L'accent social du Ghana

Thomas

Etudiant en sociologie et en anthropologie à Bruxelles, Thomas s'intéresse beaucoup à ce qui se passe dans le monde, y compris dans le domaine de la coopération au développement. On ne s'étonnera pas, dès lors, qu'il songe à effectuer un stage dans un pays lointain. Après avoir pris contact avec le Service National de la Jeunesse, il adresse plusieurs demandes dans le cadre du service volontaire de coopération, une formule idéale pour tenter l'aventure. Et ça marche : une ONG l'envoie d'abord dans un bidonville à Lima, au Pérou, où il tient des cours de langues française et anglaise et aide dans une boulangerie qui livre gratuitement du pain aux enfants. Ce premier séjour de quatre mois lui donne envie de renouveler l'expérience.

Au bout de quelques essais, il décroche une nouvelle mission de volontaire au Ghana par le biais de l'ONG de l'OGB-L, qui y soutient un projet social mis en œuvre par le Bureau international du Travail. Après avoir passé un mois au sein de l'ONG à Luxembourg, Thomas part au printemps 2010 pour une durée de quatre mois dans ce pays d'Afrique de l'Ouest. Au Ghana, il s'aperçoit que les conditions sociales sont très différentes de ce qu'il connaît en Europe : une part importante de la population ne dispose d'aucune assurance maladie. Il est donc vital de convaincre les femmes recevant de l'argent dans cette optique d'employer leur pécule pour les soins de santé. Thomas est plus spécialement chargé de contrôler et de vérifier que le projet de protection sociale est appliqué ; il a aussi pour mission de s'occuper du volet de la communication.

Savoir gérer l'inattendu

Tirant un bilan de son expérience au Ghana, Thomas avoue qu'au départ, on a une certaine vue du monde en développement mais qu'à l'arrivée, l'image sur le terrain est fort différente. Sur le plan émotionnel, il estime que ce séjour a été très intense même s'il ne cache pas qu'il est allé au devant de petites déceptions. « De manière générale, j'étais très satisfait mais j'étais déçu par rapport à mon approche anthropologique », déplore-t-il, expliquant que le contact avec les représentants des institutions publiques et des ministères n'était pas très gratifiant.
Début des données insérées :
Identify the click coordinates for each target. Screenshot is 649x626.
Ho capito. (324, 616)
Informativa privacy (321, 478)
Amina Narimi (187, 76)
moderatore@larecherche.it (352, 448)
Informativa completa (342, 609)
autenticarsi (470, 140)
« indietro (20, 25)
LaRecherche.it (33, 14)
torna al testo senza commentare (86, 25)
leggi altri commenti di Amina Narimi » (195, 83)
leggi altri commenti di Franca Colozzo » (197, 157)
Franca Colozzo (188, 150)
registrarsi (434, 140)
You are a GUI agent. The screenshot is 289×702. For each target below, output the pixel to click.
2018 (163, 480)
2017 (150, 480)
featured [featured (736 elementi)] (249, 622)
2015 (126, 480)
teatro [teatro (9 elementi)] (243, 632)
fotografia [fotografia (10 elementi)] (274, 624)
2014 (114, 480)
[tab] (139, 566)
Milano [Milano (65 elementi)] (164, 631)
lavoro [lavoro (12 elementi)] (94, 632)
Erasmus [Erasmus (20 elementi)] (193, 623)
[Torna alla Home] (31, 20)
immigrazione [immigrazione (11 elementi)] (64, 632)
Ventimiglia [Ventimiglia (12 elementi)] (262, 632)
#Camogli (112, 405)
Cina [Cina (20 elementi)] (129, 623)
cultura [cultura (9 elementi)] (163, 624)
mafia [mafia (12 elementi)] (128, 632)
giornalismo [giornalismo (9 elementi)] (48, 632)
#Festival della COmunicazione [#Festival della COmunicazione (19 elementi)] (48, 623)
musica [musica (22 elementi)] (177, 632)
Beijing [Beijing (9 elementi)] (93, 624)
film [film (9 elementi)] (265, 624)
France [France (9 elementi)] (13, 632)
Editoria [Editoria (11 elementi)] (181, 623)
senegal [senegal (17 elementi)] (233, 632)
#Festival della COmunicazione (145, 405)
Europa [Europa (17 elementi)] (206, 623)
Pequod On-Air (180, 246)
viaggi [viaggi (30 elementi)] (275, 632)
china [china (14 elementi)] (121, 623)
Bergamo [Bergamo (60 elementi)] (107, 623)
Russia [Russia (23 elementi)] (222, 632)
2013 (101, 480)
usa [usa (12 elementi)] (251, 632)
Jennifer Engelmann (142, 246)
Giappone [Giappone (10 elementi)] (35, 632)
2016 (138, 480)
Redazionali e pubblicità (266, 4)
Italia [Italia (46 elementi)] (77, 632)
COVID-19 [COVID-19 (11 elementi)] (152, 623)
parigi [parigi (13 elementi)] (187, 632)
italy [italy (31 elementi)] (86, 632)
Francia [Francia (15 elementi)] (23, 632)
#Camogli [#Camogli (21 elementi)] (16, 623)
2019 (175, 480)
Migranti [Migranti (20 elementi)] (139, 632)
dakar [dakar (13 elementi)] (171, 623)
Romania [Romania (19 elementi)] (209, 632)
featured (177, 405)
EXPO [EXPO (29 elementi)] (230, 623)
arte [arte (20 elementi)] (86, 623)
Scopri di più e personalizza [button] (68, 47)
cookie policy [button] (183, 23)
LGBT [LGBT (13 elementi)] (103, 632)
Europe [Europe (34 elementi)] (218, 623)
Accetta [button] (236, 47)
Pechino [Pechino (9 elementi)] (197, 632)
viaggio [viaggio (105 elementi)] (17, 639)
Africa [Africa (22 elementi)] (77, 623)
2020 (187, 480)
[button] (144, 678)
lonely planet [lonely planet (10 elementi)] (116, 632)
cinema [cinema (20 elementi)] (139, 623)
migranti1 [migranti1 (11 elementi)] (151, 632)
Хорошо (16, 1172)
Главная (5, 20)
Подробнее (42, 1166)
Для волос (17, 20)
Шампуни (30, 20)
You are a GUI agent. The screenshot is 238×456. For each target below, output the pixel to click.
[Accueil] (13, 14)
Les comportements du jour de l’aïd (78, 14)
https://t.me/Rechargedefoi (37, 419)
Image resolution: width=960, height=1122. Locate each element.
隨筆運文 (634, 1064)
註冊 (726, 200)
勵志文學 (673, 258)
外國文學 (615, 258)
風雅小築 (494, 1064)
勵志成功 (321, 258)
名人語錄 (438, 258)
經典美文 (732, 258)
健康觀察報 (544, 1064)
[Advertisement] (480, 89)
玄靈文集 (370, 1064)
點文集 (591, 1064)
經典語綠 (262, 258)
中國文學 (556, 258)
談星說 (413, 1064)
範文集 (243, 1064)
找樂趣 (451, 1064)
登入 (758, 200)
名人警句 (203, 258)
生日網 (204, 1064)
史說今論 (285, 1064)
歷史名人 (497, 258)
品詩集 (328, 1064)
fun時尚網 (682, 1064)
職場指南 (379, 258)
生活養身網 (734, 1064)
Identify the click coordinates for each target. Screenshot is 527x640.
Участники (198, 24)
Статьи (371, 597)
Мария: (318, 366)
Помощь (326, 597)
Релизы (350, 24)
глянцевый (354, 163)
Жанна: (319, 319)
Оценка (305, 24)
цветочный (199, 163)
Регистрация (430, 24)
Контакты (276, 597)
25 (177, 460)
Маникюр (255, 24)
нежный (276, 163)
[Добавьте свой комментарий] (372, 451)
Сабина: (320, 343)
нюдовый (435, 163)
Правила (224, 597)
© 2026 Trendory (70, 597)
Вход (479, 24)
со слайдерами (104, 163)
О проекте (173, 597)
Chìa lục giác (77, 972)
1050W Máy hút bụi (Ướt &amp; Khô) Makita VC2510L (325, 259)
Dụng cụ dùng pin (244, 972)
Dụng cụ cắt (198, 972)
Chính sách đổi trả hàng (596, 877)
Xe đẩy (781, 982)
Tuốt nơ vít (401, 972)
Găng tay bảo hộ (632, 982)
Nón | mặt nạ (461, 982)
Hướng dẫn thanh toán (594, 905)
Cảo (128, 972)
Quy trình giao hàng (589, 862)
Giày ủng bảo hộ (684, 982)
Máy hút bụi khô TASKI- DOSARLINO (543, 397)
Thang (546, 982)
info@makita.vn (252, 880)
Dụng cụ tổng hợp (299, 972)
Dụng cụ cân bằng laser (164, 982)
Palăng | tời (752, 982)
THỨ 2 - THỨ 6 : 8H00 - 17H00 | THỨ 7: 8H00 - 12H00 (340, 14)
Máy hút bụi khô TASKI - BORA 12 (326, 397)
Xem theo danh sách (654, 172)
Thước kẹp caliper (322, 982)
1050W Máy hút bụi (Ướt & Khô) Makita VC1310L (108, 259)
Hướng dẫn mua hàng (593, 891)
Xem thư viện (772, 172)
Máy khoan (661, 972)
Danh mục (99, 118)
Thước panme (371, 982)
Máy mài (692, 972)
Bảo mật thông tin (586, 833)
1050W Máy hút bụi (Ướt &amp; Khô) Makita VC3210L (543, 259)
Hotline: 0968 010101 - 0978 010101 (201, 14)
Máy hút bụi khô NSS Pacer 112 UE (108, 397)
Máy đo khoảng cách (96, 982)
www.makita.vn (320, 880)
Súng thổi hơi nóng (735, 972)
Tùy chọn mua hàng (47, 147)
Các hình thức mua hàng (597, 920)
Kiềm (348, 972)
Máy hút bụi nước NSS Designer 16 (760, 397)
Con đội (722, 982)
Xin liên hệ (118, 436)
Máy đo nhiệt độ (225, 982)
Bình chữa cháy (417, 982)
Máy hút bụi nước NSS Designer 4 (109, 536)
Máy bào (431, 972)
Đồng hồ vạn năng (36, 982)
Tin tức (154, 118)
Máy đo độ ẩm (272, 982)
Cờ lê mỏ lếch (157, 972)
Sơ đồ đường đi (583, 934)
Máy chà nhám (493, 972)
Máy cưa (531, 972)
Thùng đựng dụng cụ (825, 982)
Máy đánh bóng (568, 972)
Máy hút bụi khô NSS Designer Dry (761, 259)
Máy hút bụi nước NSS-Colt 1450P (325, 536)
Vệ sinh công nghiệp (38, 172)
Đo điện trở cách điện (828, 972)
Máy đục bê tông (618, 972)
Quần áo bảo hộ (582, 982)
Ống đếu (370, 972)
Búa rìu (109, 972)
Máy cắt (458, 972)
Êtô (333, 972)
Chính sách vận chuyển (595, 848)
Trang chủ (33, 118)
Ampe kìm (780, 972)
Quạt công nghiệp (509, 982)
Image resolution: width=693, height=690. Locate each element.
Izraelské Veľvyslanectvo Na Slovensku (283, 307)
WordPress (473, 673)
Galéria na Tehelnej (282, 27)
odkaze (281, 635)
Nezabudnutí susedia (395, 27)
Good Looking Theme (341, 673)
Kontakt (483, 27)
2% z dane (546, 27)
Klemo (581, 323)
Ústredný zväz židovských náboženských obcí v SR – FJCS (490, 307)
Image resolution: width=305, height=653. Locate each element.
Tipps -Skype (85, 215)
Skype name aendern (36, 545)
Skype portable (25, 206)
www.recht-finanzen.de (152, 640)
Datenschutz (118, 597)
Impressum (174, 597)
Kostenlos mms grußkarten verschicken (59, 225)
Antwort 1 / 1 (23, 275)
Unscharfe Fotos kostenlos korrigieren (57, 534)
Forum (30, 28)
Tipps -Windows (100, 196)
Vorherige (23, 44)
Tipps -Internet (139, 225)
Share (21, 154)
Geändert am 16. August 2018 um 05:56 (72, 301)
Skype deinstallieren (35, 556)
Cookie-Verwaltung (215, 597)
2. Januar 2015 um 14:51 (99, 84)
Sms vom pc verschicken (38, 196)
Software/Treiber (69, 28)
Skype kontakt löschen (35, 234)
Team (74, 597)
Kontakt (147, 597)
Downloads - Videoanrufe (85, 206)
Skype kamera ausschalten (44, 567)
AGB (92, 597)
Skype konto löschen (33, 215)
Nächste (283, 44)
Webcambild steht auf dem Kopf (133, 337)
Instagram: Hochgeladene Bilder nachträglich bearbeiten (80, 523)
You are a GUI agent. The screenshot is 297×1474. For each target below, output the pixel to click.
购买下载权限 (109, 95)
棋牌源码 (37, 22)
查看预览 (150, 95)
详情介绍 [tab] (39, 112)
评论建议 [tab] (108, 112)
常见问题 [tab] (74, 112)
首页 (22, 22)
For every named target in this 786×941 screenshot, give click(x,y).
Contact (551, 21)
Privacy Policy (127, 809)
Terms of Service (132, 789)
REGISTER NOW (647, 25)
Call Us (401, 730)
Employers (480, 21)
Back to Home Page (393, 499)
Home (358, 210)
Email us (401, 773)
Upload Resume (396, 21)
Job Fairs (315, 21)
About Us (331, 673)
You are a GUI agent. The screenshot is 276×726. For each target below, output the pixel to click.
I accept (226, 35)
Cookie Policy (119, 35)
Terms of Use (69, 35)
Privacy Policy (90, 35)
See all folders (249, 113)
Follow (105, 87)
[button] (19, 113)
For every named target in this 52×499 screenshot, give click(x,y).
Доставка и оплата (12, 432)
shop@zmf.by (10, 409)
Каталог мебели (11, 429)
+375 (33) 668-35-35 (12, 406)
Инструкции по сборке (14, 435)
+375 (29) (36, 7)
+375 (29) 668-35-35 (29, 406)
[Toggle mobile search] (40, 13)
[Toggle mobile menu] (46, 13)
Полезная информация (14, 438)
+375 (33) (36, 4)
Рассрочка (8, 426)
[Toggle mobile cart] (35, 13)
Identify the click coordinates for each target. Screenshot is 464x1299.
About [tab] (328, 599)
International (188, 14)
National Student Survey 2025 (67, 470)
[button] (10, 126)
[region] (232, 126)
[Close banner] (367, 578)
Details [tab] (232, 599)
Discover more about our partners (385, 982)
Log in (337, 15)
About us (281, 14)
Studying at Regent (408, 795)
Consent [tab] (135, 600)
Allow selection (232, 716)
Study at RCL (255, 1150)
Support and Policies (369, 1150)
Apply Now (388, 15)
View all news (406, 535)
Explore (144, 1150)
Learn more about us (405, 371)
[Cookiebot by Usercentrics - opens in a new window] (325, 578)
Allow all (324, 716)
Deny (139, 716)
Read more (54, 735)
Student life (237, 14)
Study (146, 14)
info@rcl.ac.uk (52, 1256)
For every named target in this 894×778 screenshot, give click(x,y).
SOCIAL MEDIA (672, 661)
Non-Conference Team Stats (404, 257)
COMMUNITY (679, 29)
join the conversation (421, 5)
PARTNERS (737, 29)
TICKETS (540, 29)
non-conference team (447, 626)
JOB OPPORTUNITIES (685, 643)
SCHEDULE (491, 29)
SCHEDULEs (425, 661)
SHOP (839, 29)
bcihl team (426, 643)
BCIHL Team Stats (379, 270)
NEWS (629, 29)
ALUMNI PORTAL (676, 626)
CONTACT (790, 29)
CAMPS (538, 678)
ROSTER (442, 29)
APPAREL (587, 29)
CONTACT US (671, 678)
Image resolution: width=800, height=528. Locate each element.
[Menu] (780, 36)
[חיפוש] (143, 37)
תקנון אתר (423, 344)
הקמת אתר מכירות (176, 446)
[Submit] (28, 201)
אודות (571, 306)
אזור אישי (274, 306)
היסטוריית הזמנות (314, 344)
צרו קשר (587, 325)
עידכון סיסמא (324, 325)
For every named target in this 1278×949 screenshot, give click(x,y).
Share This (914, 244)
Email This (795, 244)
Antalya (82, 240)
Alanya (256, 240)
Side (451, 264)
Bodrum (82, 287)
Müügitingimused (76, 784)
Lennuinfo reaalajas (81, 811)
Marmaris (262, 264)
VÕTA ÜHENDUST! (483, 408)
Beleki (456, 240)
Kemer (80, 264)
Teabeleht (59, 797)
Sur le plan humain, par contre, le déplacement l'a profondément marqué. « Les gens là-bas vivent de manière plus sereine. Chez nous, la situation est différente : on a davantage tendance à se plaindre. » Thomas a d'ailleurs gardé des contacts avec des personnes qu'il a côtoyées en Afrique. De son expérience, il tire aussi comme enseignement que la coopération au développement n'est pas quelque chose qui va de soi : « En général, cela ne marche pas comme prévu ; il faut pouvoir s'adapter. On croit que l'aide qu'on apporte est une chose simple, mais elle exige en fait beaucoup d'efforts. » Il a surtout remarqué à quel point l'assurance-maladie était précieuse au Luxembourg. Tout comme il a compris que son apport au Ghana ne s'est pas effectué dans un sens, mais qu'il reposait sur un échange de savoir et de réalisations avec la population locale.